Stop context switching. Start building.

A voice-first AI control center that lets you talk to your codebase and watch AI agents implement features while you review in-app.

Created by Glen Barnhardt with the help of Claude Code

Web App TypeScript Next.js


The Problem

You're building a feature. Here's what your workflow looks like:

  1. Open ChatGPT/Claude → describe what you want
  2. Copy code → paste into VS Code
  3. Realize it doesn't quite fit your architecture
  4. Back to AI chat → explain your codebase structure
  5. Copy more code → paste again
  6. Switch to terminal → npm test
  7. Tests fail → back to AI chat with error logs
  8. Finally works → manually create GitHub issue
  9. Write detailed spec (again, you just told the AI)
  10. Assign to yourself
  11. Open new terminal → git checkout -b feature/...
  12. Make changes → commit → push
  13. Open GitHub in browser → create PR
  14. Wait for CI/CD
  15. Review in GitHub UI (small viewport, no IDE context)
  16. Repeat for next feature...

30 minutes of context switching for what should be a 2-minute conversation.

Sound familiar?


The Solution

With Quetrex, you just talk:

"Add user authentication with email and password, magic link fallback, and session management"

Quetrex does the rest:

┌─────────────────────────────────────────────────────────────┐
│ 🎤 Architect AI (listening...)                              │
│                                                              │
│  "I'll create a spec for email/magic link authentication    │
│   with session management using NextAuth.js..."             │
│                                                              │
│  ✓ Database schema (User, Session, VerificationToken)       │
│  ✓ API routes (/api/auth/[...nextauth])                    │
│  ✓ Email provider integration                               │
│  ✓ Session middleware                                       │
│  ✓ Protected route HOC                                      │
│  ✓ Unit tests (90%+ coverage)                              │
│                                                              │
│  [Approve Spec] [Revise] [Cancel]                          │
└─────────────────────────────────────────────────────────────┘

  ↓ You click "Approve"

┌─────────────────────────────────────────────────────────────┐
│ 🤖 Agent: auth-feature-20251113 (running...)                │
│                                                              │
│  ✓ Created GitHub issue #42                                 │
│  ✓ Created branch: feature/email-magic-link-auth            │
│  ✓ Installed dependencies: next-auth, nodemailer           │
│  ✓ Created database schema (3 models)                      │
│  ✓ Generated API routes (5 endpoints)                      │
│  ✓ Added session middleware                                 │
│  ⟳ Running tests... (14/18 passing)                        │
└─────────────────────────────────────────────────────────────┘

  ↓ 8 minutes later

┌─────────────────────────────────────────────────────────────┐
│ ✅ Pull Request #43 Ready for Review                        │
│                                                              │
│  📝 feat: add email/magic link authentication               │
│  🔍 18 files changed (+847, -12)                           │
│  ✓ All tests passing (94% coverage)                        │
│  ✓ TypeScript checks passed                                │
│  ✓ Linting passed                                          │
│  ✓ Build successful                                         │
│                                                              │
│  [Review Changes] [Approve & Merge] [Request Changes]      │
└─────────────────────────────────────────────────────────────┘

Result: 30 seconds of talking. 8 minutes of implementation. Zero context switching.

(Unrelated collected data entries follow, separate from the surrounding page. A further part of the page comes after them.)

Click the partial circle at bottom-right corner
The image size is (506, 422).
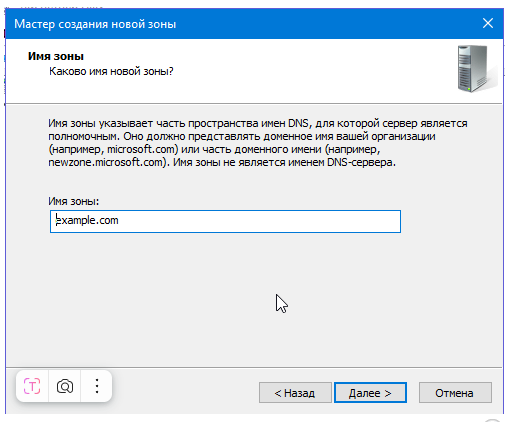(x=493, y=420)
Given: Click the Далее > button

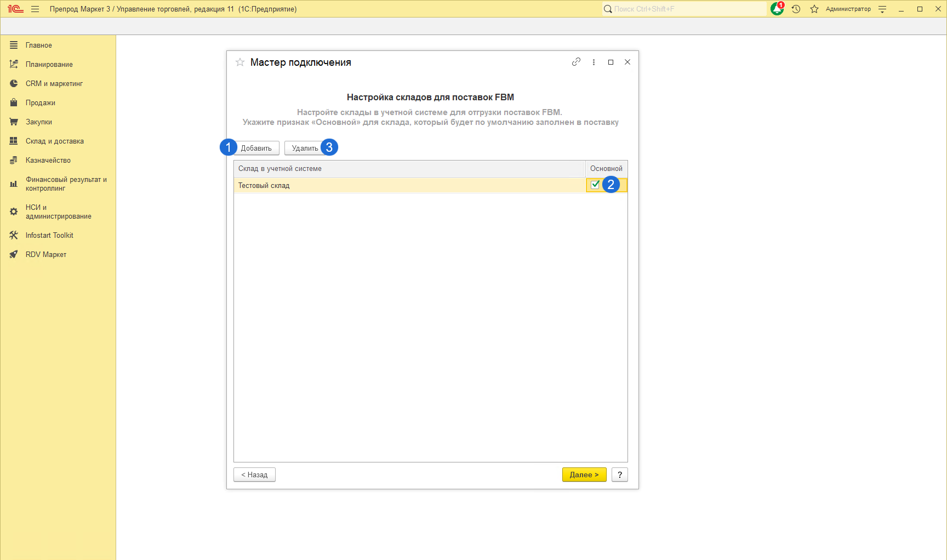Looking at the screenshot, I should 584,475.
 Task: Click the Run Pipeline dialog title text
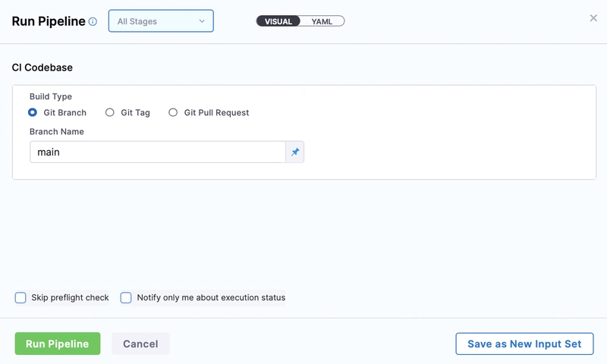tap(49, 22)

You stay in Quetrex. No browser tabs. No terminal windows. No copying code.


What Makes Quetrex Different

1. Voice-First, Always

Most AI coding tools make you type. Quetrex makes you talk.

  • Natural conversation with AI architect about what you want to build
  • 2 implementations: HTTP API (works everywhere) + Realtime API (1-2s latency)
  • Smart context: Quetrex knows your codebase, your patterns, your standards
  • Versioned specs: See exactly what will be built before approving

2. Mission Control for Multiple Projects

Stop juggling terminal windows and GitHub tabs. See everything at once.

┌────────────────────────────────────────────────────────────────────────┐
│  📊 Quetrex Dashboard                                    🔔 3   ⚙️      │
├────────────────────────────────────────────────────────────────────────┤
│                                                                         │
│  🟢 quetrex-frontend               🟡 auth-service                      │
│  ├─ feat: PR review UI            ├─ fix: token refresh               │
│  ├─ ▓▓▓▓▓▓▓▓▓░░░░░ 67%          ├─ ▓▓░░░░░░░░░░░ 18%               │
│  └─ Agent: Building...  $1.23     └─ Waiting for approval  $0        │
│                                                                         │
│  ⚪ analytics-dashboard           🟢 api-gateway                       │
│  ├─ Idle                          ├─ feat: rate limiting               │
│  ├─ ░░░░░░░░░░░░░ 0%             ├─ ▓▓▓▓▓▓▓▓▓▓▓▓ 100%               │
│  └─ Ready  $0                     └─ PR ready for review  $2.45       │
│                                                                         │
│  [+ New Project]                                                       │
│                                                                         │
├────────────────────────────────────────────────────────────────────────┤
│  Recent Activity                                                       │
│  • auth-service: Tests passing (94% coverage)            2 mins ago   │
│  • api-gateway: Pull request #67 created                 8 mins ago   │
│  • quetrex-frontend: Agent started implementation         12 mins ago  │
└────────────────────────────────────────────────────────────────────────┘

Note: Dashboard redesign in progress - current version shows mock data

3. In-App PR Review (No GitHub Tab Needed)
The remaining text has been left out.